[Task brief] In the data, find each line where the word "febrero" appears and list that line.

[Extracted records]
Start of Block

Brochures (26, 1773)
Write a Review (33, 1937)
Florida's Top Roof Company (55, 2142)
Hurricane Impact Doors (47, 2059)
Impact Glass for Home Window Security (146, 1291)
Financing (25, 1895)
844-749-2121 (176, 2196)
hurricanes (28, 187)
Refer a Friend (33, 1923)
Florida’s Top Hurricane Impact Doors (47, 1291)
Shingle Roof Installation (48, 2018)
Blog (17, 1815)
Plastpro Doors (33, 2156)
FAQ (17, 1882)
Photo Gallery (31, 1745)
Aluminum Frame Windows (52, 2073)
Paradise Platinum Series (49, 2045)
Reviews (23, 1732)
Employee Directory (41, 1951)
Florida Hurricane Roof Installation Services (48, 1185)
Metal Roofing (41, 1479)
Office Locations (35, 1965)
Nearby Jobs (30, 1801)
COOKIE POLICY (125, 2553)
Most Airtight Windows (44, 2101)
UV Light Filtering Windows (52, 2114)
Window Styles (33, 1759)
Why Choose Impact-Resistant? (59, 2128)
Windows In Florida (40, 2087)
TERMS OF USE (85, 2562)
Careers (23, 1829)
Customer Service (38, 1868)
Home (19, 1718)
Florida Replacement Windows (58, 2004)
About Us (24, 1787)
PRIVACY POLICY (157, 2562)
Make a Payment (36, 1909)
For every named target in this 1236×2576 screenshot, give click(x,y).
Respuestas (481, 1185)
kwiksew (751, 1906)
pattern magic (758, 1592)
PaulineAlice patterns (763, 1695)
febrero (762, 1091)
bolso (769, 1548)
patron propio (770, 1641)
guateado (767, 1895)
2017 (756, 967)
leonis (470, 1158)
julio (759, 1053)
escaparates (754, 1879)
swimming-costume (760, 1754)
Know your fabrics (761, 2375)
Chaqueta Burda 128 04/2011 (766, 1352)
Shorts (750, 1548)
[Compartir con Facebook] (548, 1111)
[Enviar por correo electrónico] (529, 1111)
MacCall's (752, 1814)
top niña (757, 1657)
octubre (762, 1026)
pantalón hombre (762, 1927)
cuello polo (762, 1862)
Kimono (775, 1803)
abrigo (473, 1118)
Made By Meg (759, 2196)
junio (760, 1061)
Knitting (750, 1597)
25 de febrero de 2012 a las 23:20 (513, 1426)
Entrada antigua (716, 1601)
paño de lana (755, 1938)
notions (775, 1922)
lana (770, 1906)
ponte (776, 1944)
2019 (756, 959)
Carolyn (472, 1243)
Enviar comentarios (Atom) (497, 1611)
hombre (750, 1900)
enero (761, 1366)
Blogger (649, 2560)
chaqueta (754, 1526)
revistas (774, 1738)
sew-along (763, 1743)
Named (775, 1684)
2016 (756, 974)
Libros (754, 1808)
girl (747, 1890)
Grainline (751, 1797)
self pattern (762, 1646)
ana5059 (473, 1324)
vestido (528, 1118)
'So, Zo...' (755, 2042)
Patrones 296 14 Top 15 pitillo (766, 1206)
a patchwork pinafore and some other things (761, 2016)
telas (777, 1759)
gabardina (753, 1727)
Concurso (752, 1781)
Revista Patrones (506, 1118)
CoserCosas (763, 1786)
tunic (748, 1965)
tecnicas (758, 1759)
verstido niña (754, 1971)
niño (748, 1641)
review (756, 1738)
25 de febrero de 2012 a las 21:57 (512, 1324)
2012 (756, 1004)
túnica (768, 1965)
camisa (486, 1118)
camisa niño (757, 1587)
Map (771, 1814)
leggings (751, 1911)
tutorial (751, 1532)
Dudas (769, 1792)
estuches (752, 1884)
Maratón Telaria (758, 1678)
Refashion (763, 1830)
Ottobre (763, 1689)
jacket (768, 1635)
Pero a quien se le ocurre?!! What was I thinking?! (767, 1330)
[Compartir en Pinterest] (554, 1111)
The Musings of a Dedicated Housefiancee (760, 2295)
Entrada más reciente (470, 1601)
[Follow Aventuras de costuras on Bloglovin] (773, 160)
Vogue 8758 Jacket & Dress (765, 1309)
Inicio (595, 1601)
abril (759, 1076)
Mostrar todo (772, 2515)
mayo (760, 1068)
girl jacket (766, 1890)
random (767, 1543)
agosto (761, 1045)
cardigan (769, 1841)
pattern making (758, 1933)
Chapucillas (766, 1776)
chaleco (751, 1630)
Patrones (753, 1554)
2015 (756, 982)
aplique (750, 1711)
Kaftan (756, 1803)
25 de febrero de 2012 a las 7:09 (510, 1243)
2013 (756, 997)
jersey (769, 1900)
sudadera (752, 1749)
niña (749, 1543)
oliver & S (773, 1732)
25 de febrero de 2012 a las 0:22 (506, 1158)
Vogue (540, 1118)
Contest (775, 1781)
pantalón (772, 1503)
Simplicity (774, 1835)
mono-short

End of Block

[Output for this task]
febrero (762, 1091)
25 de febrero de 2012 a las 23:20 (513, 1426)
25 de febrero de 2012 a las 21:57 (512, 1324)
25 de febrero de 2012 a las 7:09 (510, 1243)
25 de febrero de 2012 a las 0:22 (506, 1158)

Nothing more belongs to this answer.